Mostra de SP: Bikini Moon é exercício técnico, mas é um filme desinteressante

Filme voltará a ser exibido nos dias 23 e 30

23/10/2017 16h00

Por Daniel Reininger

Bikini Moon, de Milcho Manchevski, diretor de Antes Da Chuva, fez sua estreia mundial na 41ª Mostra Internacional de Cinema de São Paulo e apresenta uma moradora de rua, veterana da guerra do Iraque, que alterna momentos de lucidez e loucura e intriga um grupo de documentaristas, que passam a seguir sua vida enquanto tentam ajudá-la.

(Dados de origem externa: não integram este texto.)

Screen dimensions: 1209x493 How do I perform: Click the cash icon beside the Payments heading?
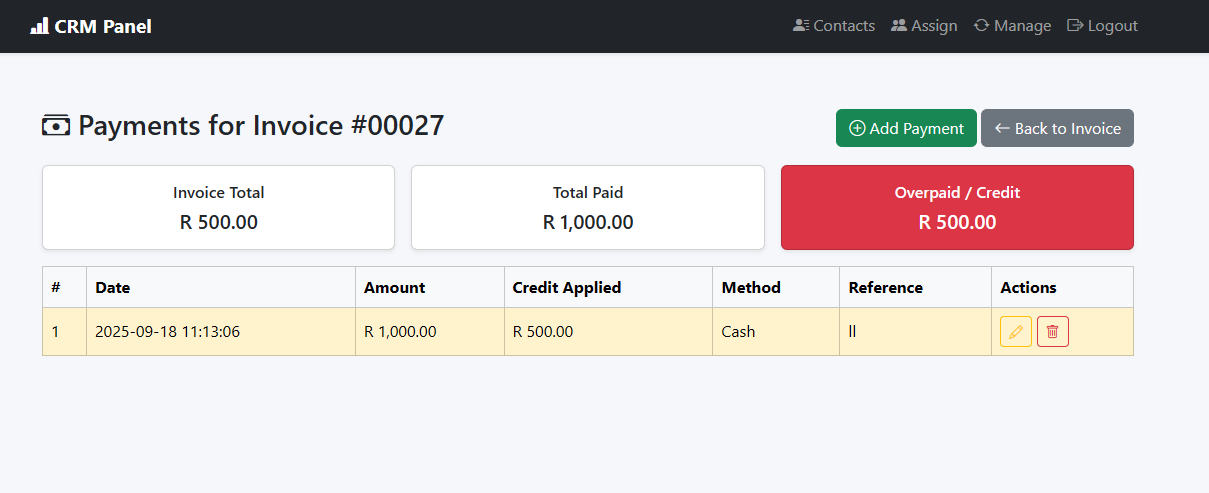coord(56,126)
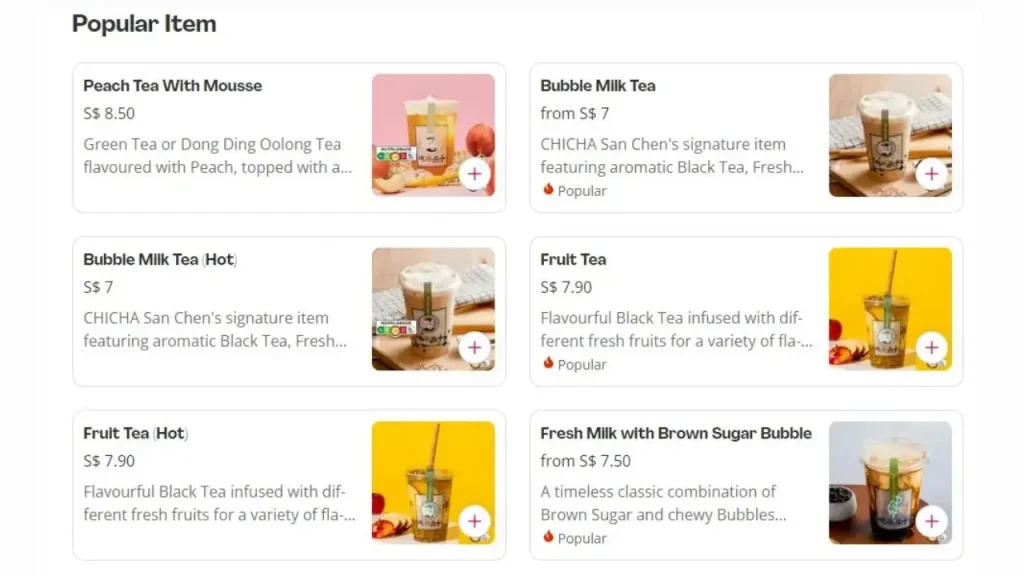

Apesar de ser um dos destaques da Mostra deste ano, o filme não entrega a história intrigante que pretendia e sofre com atuações inconstantes, problemas de ritmo e narrativa que alterna momentos curiosos e situações desinteressantes.

O longa tenta discutir o descaso com veteranos de guerra nos EUA, as dificuldades de enfrentar problemas mentais, especialmente para pessoas em situação de rua, e o quanto o documentarista interfere na realidade do documentado, mostrando como é possível mudar numa história simplesmente por tentar retratá-la e esse é o aspecto mais interessante do longa, mesmo que explorado de forma confusa.

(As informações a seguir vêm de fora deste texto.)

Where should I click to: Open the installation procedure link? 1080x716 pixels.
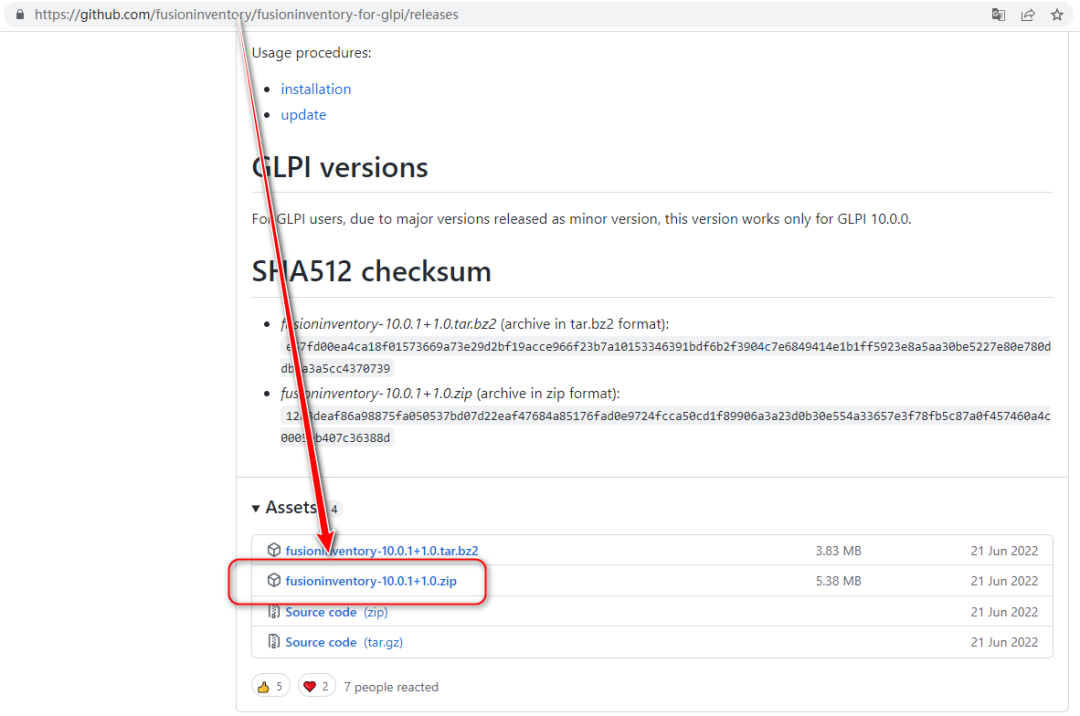coord(315,89)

Com isso, o longa funciona mais como exercício de técnica e metalinguagem, afinal a narrativa é falha, os personagens desinteressantes e os clichês se acumulam do começo ao fim, colocando o espectador numa posição desconfortável ao abusar de momentos cada vez mais degradantes envolvendo Bikini.

Infelizmente, o longa carece também de reviravoltas e suas duas horas se tornam monótonas demais e fazem o espectador acreditar que está a muito mais tempo sentado na poltrona do que realmente está.

Por essas questões, o longa perde a chance de ser relevante como discurso e também como forma e se torna uma obra vazia, com relances curiosos, mas pouco realmente a acrescentar.

Se você ainda está curioso com o filme, ele voltará a ser exibido nesta segunda, 23, às 19h10 no Espaço Itaú - Frei Caneca e na próxima segunda, dia 30 de outubro, às 14h no Cinearte.